### EXERCISE AIM
Print each record below character for character.

------ EXERCISE INPUT ------

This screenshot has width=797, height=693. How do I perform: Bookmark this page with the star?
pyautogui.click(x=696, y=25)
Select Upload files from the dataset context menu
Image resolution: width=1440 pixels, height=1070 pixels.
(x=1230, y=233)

------

### EXERCISE RESULT
This screenshot has width=797, height=693. How do I perform: Bookmark this page with the star?
pyautogui.click(x=696, y=25)
Select Upload files from the dataset context menu
Image resolution: width=1440 pixels, height=1070 pixels.
(x=1230, y=233)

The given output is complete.